● Work instructions:
Output the full set of records exactly.

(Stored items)
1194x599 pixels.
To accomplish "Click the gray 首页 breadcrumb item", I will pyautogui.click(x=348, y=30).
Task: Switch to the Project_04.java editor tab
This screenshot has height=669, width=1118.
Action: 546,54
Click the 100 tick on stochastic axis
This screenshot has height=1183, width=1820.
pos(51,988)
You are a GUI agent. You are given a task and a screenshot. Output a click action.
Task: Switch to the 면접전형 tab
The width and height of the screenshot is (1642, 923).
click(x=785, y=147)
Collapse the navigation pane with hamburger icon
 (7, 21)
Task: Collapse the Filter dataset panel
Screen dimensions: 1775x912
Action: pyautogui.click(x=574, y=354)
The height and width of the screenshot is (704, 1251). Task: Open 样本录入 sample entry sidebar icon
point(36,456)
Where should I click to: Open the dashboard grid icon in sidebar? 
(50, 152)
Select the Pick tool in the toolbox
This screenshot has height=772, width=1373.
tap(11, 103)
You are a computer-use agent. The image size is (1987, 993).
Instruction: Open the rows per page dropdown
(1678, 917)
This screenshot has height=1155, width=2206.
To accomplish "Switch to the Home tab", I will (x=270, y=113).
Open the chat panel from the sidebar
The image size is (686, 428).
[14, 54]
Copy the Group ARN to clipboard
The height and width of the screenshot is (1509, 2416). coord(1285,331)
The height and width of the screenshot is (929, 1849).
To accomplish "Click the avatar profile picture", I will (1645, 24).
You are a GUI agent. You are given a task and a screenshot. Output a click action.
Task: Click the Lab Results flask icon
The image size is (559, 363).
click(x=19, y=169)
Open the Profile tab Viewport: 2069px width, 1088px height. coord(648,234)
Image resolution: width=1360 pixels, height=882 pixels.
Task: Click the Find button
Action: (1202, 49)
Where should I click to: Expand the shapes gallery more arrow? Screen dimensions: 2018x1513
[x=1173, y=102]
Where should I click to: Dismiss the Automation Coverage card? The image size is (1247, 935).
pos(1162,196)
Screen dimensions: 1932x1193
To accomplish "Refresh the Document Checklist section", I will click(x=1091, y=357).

● Your solution:
1194x599 pixels.
To accomplish "Click the gray 首页 breadcrumb item", I will pyautogui.click(x=348, y=30).
Task: Switch to the Project_04.java editor tab
This screenshot has height=669, width=1118.
Action: 546,54
Click the 100 tick on stochastic axis
This screenshot has height=1183, width=1820.
pos(51,988)
You are a GUI agent. You are given a task and a screenshot. Output a click action.
Task: Switch to the 면접전형 tab
The width and height of the screenshot is (1642, 923).
click(x=785, y=147)
Collapse the navigation pane with hamburger icon
 (7, 21)
Task: Collapse the Filter dataset panel
Screen dimensions: 1775x912
Action: pyautogui.click(x=574, y=354)
The height and width of the screenshot is (704, 1251). Task: Open 样本录入 sample entry sidebar icon
point(36,456)
Where should I click to: Open the dashboard grid icon in sidebar? 
(50, 152)
Select the Pick tool in the toolbox
This screenshot has height=772, width=1373.
tap(11, 103)
You are a computer-use agent. The image size is (1987, 993).
Instruction: Open the rows per page dropdown
(1678, 917)
This screenshot has height=1155, width=2206.
To accomplish "Switch to the Home tab", I will (x=270, y=113).
Open the chat panel from the sidebar
The image size is (686, 428).
[14, 54]
Copy the Group ARN to clipboard
The height and width of the screenshot is (1509, 2416). coord(1285,331)
The height and width of the screenshot is (929, 1849).
To accomplish "Click the avatar profile picture", I will (1645, 24).
You are a GUI agent. You are given a task and a screenshot. Output a click action.
Task: Click the Lab Results flask icon
The image size is (559, 363).
click(x=19, y=169)
Open the Profile tab Viewport: 2069px width, 1088px height. coord(648,234)
Image resolution: width=1360 pixels, height=882 pixels.
Task: Click the Find button
Action: (1202, 49)
Where should I click to: Expand the shapes gallery more arrow? Screen dimensions: 2018x1513
[x=1173, y=102]
Where should I click to: Dismiss the Automation Coverage card? The image size is (1247, 935).
pos(1162,196)
Screen dimensions: 1932x1193
To accomplish "Refresh the Document Checklist section", I will click(x=1091, y=357).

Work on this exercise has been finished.